Brown University Shooting FILE - Photos of Brown University shooting victims MukhammadAziz Umurzokov, left, and Ella Cook, lay on a makeshift memorial outside the Engineering Research Center, Dec. 16, 2025, in Providence, R.I. (AP Photo/Robert F. Bukaty, File) (Robert F. Bukaty/AP)

BOSTON (AP) — The man identified by law enforcement as the shooter who killed two Brown University students and an MIT professor had been planning the attack for months and left behind videos in which he confessed to the murders, according to information released Tuesday by the U.S. Department of Justice.

Claudio Neves Valente, 48, a former Brown student and Portuguese national, was found dead in a New Hampshire storage facility after he killed two students and wounded nine others in an engineering building on Dec. 13. Two days later, he killed MIT professor Nuno F.G. Loureiro in his home in the Boston suburb of Brookline.

Justice Department officials said Tuesday that during the search of the storage facility where Neves Valente’s body was found on Dec. 18, the FBI recovered an electronic device containing a series of short videos made by Neves Valente after the shootings.

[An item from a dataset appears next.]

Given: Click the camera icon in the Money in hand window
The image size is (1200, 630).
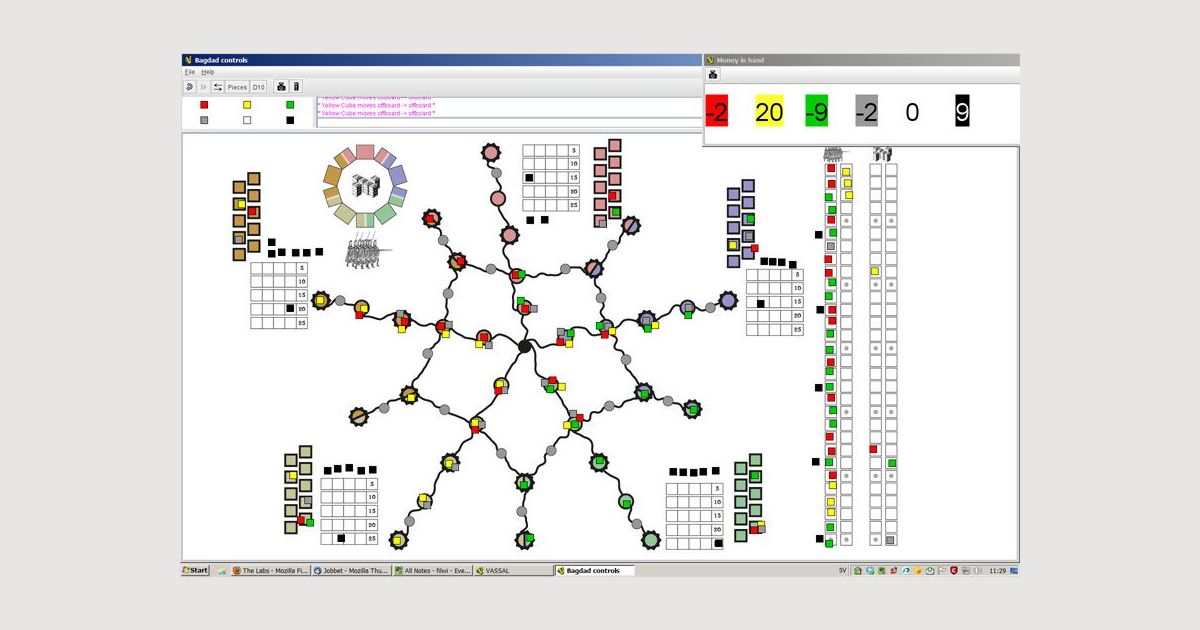Looking at the screenshot, I should point(712,73).
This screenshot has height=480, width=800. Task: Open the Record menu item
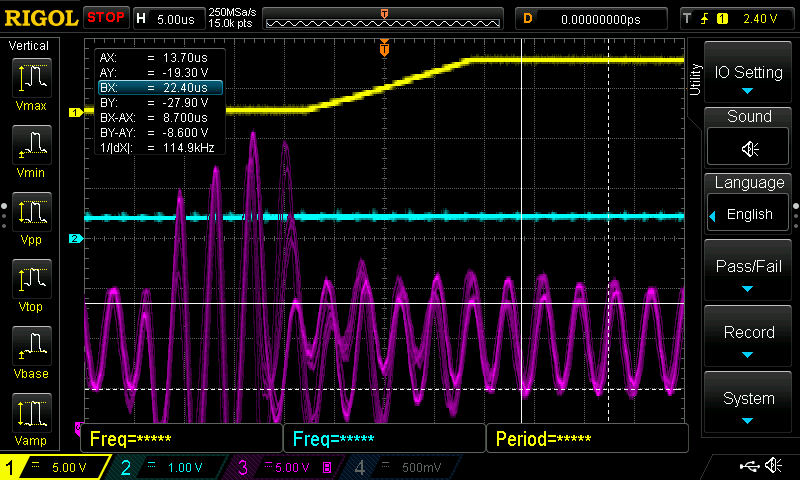click(x=749, y=339)
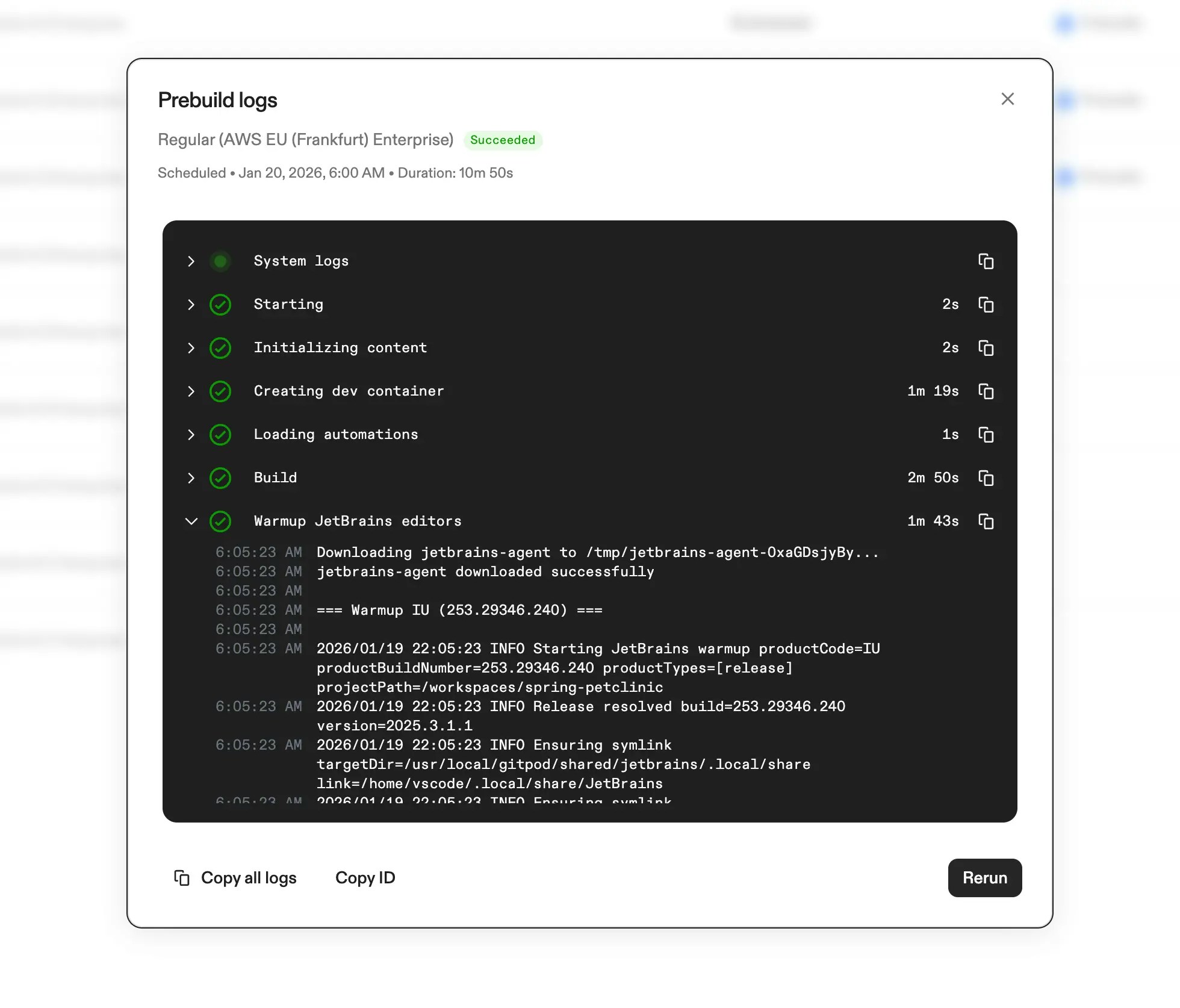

In the recordings, the shooter admits in Portuguese that he had been working out details for at least six semesters. He did not provide a motive for targeting Brown or the MIT professor, with whom he attended school in Portugal decades ago.

In an English-translated transcript provided by the Justice Department, Neves Valente said he felt he had nothing to apologize for. He also complained in the videos about injuring his eye in the shootings.

“I’m not going to apologize because during my lifetime no one sincerely apologized to me,” he said.

He explicitly addressed baseless claims spread by conservative influencer Laura Loomer after the attack that the Brown shooter had spoken in Arabic, saying something like “Allahu Akbar” upon entering the auditorium.

Neves Valente said he didn’t speak a word of Arabic or intend to make any kind of statement. If he said anything, he “must have made an exclamation like, ‘Oh no!’ or something like that,” to express disappointment that the auditorium appeared to be empty when he entered, he said. Students were hiding under desks, but Neves Valente thought they’d already escaped through an emergency exit.

“I never wanted to do it in an auditorium. I wanted to do it in a regular room,” he said. “I had plenty of opportunities. Especially this semester, I had plenty of opportunities, but I always chickened out.”

He insisted he’s not mentally ill. He said he didn’t want to be famous and that the video wasn’t a manifesto.

Neves Valente said his “only objective was to leave more or less” on his “own terms” and to ensure he “wouldn’t be the one who ended up suffering the most from all this.”

“No, that cannot happen. So if you don’t like it, tough luck,” he said. Neves Valente called his execution of the murders “a little incompetent.”

“But at least something was done,” he said.

In the recording, he said he’d had the storage space where his body was found for about three years. Neves Valente mentioned his confrontation with the witness at Brown University that ultimately led to his identification days later.

According to police, a witness had several encounters with Neves Valente before the attack at Brown. As police posted images of the person of interest, the witness began posting on the social media forum Reddit that he recognized the person and theorized that police should look into “possibly a rental” gray Nissan. Reddit users urged him to inform the FBI, and the witness said he did.

Up until that point, the police affidavit says officials had not connected a vehicle to the possible shooter.

“I actually was confronted,” Neves Valente said about the shooting at Brown, adding that the witness had seen his license plate.

“I honestly never thought it would take them so long to find me,” he said.

He said he had no hatred or love for the United States, where he first arrived around 25 years ago to study physics at Brown’s graduate program before leaving in the spring of 2001.

Neves Valente had studied at Brown on a student visa. He eventually obtained legal permanent residence status in September 2017. His last known residence was in Miami.

“It’s the same thing with Portugal, and most of the places where I have been,” he said, adding later that “I’ve been here without caring for a very long time now.”